→ **Task brief**
All lines in the records that carry the string "input" are to be shown.

═════ Dataset records

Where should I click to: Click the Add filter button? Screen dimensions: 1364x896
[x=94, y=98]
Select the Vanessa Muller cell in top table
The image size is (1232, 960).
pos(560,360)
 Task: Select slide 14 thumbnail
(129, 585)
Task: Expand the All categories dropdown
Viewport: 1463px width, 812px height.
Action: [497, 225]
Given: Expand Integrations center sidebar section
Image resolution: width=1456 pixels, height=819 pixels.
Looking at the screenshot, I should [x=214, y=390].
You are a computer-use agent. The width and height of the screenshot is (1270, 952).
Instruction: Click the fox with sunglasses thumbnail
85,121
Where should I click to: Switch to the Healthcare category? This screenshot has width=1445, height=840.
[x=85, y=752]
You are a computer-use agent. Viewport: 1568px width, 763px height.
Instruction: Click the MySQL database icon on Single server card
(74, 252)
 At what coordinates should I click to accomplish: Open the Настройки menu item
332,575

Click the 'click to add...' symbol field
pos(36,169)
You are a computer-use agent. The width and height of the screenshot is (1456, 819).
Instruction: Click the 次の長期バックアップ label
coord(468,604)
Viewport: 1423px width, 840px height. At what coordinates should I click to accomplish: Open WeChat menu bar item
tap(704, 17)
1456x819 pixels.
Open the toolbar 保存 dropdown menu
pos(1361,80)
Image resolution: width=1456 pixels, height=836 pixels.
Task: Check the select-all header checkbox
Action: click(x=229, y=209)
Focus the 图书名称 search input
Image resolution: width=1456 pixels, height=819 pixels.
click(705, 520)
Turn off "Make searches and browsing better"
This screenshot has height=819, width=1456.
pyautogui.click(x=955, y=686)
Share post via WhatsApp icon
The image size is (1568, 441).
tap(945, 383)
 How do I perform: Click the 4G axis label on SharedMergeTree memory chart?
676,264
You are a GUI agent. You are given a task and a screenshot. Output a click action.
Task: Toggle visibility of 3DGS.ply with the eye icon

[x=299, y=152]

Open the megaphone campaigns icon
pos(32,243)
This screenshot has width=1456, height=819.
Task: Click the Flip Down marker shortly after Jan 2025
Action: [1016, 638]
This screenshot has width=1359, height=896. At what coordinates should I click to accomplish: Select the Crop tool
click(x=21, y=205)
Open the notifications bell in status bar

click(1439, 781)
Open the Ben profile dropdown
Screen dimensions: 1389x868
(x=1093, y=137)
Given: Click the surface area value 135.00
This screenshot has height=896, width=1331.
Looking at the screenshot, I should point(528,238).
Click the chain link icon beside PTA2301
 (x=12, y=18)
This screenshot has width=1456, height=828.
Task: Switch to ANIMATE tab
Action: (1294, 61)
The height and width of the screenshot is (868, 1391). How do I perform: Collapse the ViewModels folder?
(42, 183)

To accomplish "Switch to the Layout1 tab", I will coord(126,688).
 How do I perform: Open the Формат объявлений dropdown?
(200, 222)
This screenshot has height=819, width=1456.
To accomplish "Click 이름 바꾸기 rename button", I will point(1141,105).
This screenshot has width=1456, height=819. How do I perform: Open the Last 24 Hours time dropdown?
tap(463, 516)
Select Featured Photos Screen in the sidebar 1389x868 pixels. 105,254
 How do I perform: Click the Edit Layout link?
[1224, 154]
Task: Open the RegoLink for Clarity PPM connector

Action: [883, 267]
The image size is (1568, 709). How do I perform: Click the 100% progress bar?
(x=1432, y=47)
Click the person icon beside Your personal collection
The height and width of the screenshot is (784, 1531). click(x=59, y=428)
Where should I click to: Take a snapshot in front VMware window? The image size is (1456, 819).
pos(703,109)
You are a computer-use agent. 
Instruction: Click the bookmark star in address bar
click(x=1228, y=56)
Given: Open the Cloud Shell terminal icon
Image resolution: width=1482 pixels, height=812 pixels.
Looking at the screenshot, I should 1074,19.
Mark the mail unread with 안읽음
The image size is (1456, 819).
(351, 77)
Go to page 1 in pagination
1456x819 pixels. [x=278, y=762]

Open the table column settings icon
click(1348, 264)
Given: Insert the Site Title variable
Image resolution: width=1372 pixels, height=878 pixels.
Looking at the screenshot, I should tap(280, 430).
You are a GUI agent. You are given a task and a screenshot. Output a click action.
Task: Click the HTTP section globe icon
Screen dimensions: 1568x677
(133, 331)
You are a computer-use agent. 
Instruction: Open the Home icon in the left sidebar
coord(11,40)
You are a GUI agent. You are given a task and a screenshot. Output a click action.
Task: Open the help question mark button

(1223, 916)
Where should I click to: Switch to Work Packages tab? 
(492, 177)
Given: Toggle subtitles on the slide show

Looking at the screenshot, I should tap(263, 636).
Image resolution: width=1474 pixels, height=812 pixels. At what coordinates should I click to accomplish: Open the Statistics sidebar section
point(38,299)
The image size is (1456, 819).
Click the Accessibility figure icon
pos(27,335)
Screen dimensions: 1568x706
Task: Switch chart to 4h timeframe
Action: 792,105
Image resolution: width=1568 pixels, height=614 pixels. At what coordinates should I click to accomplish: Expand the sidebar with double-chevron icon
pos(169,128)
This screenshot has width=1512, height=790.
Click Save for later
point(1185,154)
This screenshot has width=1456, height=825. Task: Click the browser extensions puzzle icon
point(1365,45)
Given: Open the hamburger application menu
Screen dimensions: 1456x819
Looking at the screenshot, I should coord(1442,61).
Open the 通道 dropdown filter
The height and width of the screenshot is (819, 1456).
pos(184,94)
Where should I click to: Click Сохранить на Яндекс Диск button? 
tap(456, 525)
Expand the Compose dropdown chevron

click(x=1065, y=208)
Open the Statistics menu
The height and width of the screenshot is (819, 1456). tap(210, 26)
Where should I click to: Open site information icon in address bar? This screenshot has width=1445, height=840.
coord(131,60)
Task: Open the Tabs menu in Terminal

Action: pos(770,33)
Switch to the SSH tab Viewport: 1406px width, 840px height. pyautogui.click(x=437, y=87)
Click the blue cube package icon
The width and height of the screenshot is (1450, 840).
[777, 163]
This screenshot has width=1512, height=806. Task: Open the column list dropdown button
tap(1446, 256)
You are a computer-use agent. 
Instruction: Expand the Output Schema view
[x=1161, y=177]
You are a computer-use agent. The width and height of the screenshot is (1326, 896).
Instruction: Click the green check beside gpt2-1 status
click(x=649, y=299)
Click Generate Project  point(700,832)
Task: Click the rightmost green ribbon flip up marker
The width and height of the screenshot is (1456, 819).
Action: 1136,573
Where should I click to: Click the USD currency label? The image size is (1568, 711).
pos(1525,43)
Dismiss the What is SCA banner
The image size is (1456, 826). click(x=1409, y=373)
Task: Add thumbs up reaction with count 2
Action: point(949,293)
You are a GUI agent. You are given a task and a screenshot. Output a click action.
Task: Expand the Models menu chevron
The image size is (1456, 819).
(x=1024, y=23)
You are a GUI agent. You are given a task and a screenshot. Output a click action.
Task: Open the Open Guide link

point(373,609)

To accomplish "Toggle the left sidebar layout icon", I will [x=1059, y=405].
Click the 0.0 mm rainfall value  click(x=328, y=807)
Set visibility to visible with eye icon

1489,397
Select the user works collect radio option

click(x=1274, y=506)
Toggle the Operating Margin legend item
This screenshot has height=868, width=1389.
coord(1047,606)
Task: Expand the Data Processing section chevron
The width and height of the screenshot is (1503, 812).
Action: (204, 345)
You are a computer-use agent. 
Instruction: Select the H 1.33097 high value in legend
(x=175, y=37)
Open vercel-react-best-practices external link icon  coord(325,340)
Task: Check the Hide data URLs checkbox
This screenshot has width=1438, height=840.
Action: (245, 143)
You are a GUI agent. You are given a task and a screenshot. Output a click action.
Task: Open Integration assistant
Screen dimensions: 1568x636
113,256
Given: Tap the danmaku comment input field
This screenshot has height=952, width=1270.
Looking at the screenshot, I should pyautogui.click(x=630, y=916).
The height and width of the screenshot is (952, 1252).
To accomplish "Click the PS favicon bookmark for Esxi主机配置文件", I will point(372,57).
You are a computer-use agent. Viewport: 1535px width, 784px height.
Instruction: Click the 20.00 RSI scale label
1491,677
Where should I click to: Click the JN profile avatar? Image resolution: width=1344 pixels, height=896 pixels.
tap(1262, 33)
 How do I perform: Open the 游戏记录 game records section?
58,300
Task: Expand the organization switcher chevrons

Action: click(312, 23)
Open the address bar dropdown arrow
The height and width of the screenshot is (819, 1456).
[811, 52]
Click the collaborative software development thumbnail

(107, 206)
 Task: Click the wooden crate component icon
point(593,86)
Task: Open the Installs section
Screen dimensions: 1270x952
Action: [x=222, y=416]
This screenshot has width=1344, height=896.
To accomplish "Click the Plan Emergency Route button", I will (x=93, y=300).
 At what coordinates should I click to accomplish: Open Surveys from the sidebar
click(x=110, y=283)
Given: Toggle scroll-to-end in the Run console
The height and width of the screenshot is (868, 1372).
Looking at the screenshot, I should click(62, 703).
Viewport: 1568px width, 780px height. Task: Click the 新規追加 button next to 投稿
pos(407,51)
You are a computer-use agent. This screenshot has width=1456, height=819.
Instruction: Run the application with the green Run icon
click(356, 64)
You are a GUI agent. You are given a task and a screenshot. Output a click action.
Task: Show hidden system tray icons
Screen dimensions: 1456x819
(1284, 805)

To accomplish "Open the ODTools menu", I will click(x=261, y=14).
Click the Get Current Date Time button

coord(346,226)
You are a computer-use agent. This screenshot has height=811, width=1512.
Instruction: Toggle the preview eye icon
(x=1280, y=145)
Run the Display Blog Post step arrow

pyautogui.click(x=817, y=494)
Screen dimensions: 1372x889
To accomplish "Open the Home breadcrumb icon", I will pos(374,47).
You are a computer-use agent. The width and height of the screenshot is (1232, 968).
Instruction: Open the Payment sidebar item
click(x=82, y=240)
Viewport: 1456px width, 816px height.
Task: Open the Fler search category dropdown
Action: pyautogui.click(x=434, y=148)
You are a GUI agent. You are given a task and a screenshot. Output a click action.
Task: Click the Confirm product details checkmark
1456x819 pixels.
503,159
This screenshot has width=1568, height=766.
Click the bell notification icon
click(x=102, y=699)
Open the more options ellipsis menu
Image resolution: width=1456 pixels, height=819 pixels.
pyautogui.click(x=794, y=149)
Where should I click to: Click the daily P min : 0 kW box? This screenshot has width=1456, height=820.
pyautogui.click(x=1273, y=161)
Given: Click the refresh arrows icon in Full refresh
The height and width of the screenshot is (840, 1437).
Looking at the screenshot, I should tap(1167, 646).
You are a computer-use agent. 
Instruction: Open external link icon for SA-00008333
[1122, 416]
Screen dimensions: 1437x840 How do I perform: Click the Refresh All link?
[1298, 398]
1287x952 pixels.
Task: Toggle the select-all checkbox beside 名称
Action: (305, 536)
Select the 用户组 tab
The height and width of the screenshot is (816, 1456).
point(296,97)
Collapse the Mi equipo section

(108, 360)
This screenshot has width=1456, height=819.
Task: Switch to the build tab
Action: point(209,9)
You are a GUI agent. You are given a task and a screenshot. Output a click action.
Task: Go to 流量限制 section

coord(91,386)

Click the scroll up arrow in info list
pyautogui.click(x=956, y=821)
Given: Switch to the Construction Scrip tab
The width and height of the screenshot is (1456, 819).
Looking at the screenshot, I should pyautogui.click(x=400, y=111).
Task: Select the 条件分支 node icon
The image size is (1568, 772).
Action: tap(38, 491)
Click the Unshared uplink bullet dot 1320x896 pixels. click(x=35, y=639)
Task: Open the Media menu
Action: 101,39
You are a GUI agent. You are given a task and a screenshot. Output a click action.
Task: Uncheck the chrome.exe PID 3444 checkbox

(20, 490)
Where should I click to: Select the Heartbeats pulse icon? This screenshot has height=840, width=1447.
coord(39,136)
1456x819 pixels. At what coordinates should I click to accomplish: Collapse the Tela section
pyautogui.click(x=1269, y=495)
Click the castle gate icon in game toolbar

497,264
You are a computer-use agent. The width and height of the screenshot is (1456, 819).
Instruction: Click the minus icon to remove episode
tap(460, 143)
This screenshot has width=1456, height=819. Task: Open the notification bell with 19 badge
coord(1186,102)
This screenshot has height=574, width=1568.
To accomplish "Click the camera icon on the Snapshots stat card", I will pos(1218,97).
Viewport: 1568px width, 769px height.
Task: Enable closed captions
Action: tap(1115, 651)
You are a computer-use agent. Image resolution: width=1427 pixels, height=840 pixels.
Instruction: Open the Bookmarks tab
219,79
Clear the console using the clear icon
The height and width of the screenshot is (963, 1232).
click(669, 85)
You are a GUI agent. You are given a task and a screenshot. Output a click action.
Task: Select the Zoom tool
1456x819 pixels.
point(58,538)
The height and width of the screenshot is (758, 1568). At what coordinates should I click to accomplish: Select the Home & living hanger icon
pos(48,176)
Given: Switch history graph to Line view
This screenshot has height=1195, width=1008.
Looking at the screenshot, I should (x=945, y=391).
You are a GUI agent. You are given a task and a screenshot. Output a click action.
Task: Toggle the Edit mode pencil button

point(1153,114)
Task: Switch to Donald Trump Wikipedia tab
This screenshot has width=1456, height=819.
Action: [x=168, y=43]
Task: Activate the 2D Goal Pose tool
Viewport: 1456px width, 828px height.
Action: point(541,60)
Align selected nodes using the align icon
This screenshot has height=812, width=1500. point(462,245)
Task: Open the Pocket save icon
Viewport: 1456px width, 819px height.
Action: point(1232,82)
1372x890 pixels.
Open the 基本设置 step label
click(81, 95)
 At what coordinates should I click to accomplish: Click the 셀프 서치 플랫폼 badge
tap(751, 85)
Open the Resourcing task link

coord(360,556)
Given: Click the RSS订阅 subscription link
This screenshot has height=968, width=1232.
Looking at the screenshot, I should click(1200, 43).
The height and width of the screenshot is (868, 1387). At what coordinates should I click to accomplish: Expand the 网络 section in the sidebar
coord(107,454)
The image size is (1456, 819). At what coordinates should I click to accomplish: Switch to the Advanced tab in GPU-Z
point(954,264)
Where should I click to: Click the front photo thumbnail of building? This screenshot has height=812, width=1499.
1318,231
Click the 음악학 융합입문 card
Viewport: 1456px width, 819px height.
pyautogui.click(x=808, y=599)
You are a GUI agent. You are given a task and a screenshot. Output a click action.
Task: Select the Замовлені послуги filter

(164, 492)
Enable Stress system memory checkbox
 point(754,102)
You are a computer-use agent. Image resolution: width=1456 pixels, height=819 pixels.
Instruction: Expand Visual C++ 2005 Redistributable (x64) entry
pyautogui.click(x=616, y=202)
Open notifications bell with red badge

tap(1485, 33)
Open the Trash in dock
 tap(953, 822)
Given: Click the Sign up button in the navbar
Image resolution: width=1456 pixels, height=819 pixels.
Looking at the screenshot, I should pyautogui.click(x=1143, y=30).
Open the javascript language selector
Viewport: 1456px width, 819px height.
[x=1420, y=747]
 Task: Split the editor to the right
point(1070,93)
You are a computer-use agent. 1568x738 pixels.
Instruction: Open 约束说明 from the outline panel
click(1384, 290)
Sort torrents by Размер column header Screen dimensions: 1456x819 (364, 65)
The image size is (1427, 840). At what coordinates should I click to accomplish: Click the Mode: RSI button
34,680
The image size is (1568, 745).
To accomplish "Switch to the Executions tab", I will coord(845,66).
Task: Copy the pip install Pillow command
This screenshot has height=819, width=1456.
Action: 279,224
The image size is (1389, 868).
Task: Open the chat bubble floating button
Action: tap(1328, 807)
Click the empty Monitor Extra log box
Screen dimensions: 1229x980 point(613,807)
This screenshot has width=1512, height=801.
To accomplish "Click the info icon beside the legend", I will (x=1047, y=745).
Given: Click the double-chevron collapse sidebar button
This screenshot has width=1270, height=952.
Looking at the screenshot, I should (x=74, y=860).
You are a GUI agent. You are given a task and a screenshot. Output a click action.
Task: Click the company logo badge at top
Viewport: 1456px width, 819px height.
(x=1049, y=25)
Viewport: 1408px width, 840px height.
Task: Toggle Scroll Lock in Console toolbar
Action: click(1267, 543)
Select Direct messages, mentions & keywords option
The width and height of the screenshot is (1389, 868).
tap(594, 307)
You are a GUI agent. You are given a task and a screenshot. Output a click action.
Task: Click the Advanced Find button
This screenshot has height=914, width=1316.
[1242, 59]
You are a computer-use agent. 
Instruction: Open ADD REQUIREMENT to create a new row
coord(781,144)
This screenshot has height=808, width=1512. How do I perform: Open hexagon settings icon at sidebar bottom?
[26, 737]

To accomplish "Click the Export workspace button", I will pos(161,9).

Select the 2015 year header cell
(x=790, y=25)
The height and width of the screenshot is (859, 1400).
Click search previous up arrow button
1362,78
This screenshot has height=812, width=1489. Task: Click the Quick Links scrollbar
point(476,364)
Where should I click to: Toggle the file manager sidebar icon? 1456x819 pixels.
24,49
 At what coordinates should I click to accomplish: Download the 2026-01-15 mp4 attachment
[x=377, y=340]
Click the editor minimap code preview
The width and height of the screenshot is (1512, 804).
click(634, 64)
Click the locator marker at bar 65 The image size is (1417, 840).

══════════

→ **Your response**
Focus the 图书名称 search input
Given: Tap the danmaku comment input field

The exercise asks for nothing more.